Hear Aussie Music Icon Paul Kelly, Chris Shiflett Talk the Kinks, Songwriting
Paul Kelly is the top-selling artist in Australia this week, having scored his very first chart-topping album with the release of his 23rd record, Life is Fine.
As this week’s guest on Walking the Floor, he talks to podcast host Chris Shiflett about a long-running career that began in the pubs of Melbourne and grew into something international. It’s the story of an Aussie Renaissance Man who’s been everything from a Top 40 hitmaker to a cult favorite, and it premieres today on Rolling Stone Country, ending a month’s worth of radio silence from Shiflett and his Americana podcast. Listen to the episode below, after our list of highlights.
It’s been a busy decade for Kelly, who released two albums in 2016 alone.
Now in his fourth decade as an artist, Kelly still moves at a rapid clip, kicking off 2016 with the release of Seven Sonnets and a Song. Released on the 400-year anniversary of William Shakespeare’s death, the album found Kelly setting a string of Shakespearean sonnets to music. “He’s just my favorite writer,” he tells Shiflett.
Later that year, Kelly teamed up with fellow songwriter Charlie Owen for Death’s Dateless Night. “We’ve both sung at a lot of our friends’ funerals,” he explains, and Death’s Dateless Night takes its material from those gigs, rounding up songs that the two musicians have performed at various wakes.
Kelly’s ideal bandmate? The kind of guy who doesn’t pull punches.
“I think the art of being in a good band is being able to fight with each other, and not hurt each other,” says the frontman, whose discography includes nearly a dozen different bands, side projects and one-off collaborations. For Kelly, a little constructive conflict can go a long way. “The final say is mine,” he says, “but I need people throwing in ideas all the time.”
He doesn’t always crave the spotlight. . .or the microphone.
In 2002, 14 different female artists covered Kelly’s music on for the tribute album Women at the Well. 15 years later, Kelly still enjoys hearing his music performed by others. “I’ve always loved other singers doing my songs,” he says. “More of my records now have someone else singing the songs. I don’t know why I didn’t think of it 30 years ago. No matter how good a singer is, it’s always good to take a break. Like the Rolling Stones, where Keith would sing a lot. . .I think that’s probably how I’ll do my records from now on. It’s good to have a little break from my own voice.”
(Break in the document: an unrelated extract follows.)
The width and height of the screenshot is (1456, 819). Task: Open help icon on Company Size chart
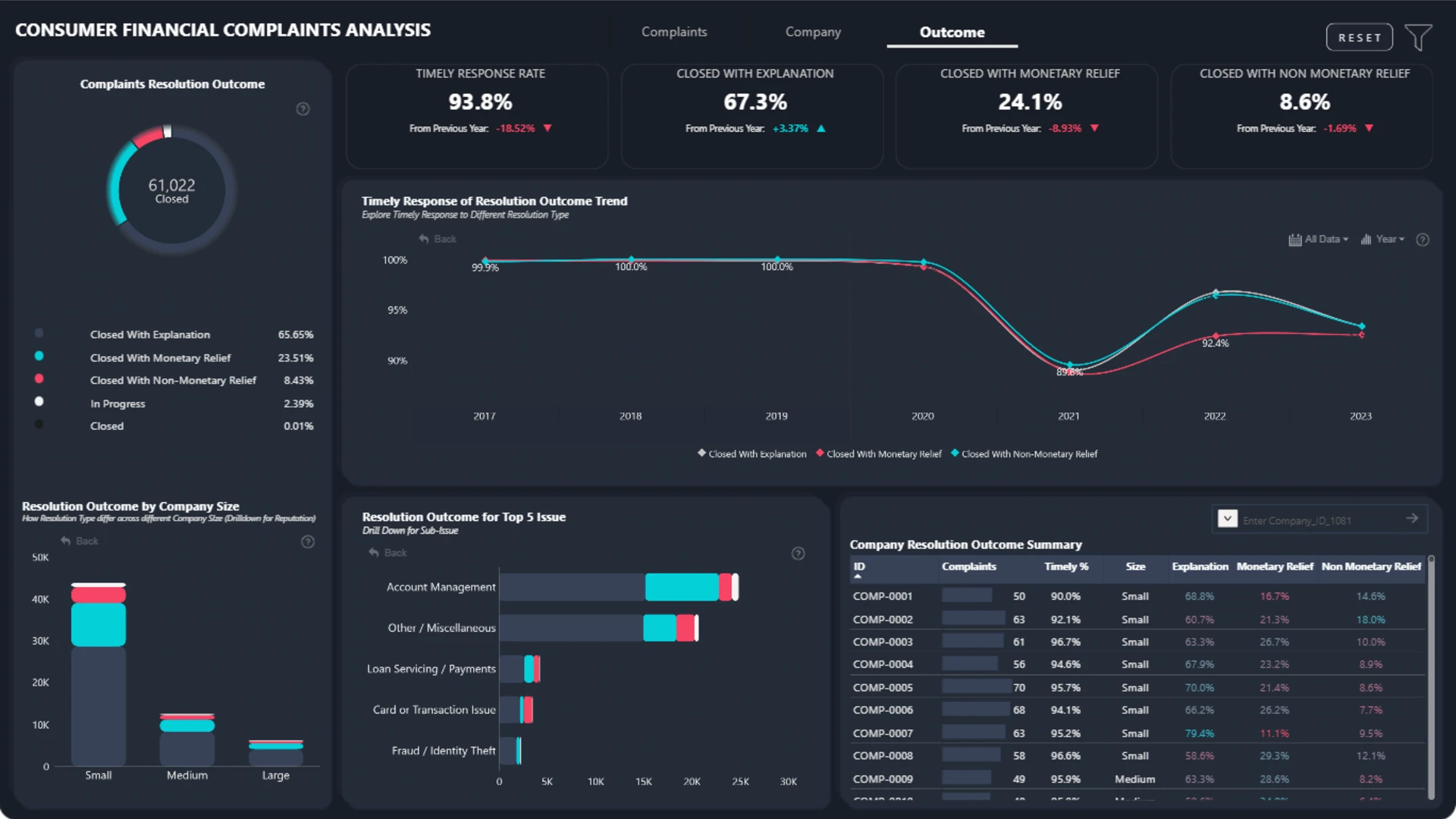point(308,541)
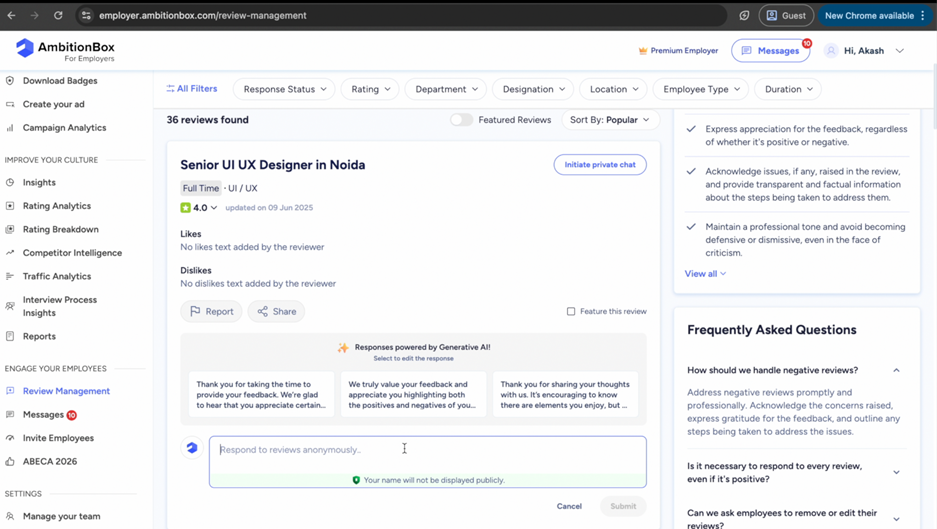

His parents forced him to take piano lessons. . . and, more than a half-century later, he’s glad they wouldn’t let him stop.
“We all had piano lessons as kids,” he says of his upbringing in Adelaide. “It was compulsory.” Now a father of three, Kelly supports the idea of mandatory lessons. “Too much choice is bad for kids, and boredom is good for kids,” he insists, claiming that boredom will compel a child to fire up his or her own imagination. “Let your kids be bored!”
His initial career path? Full-time writer.
A fan of Henry Miller and Jack Keruoac, Kelly initially studied to become a writer. “I was writing more prose,” he remembers. Things began to change when he learned his first guitar chords at age 18. From there, he began listening to Gram Parsons, the Byrds and Neil Young, learning how to cover those musicians’ songs along the way. “I was playing [cover] songs for two or three years,” he remembers, “and then one day, I wrote one. . .The other writing I was doing just fell away.”
Kelly is driven by one ambition: to continue writing good music.
“The next thing I wanna do is always write a good song,” he tells Shiflett. “Songs hit me really hard as a kid, and they still do. I still remember ‘Waterloo Sunset’ by the Kinks, and it just hit me between the eyes, and I’ve always wanted to grab some of that power. . . [I want to] chase that feeling of being connected to something bigger than ourselves.”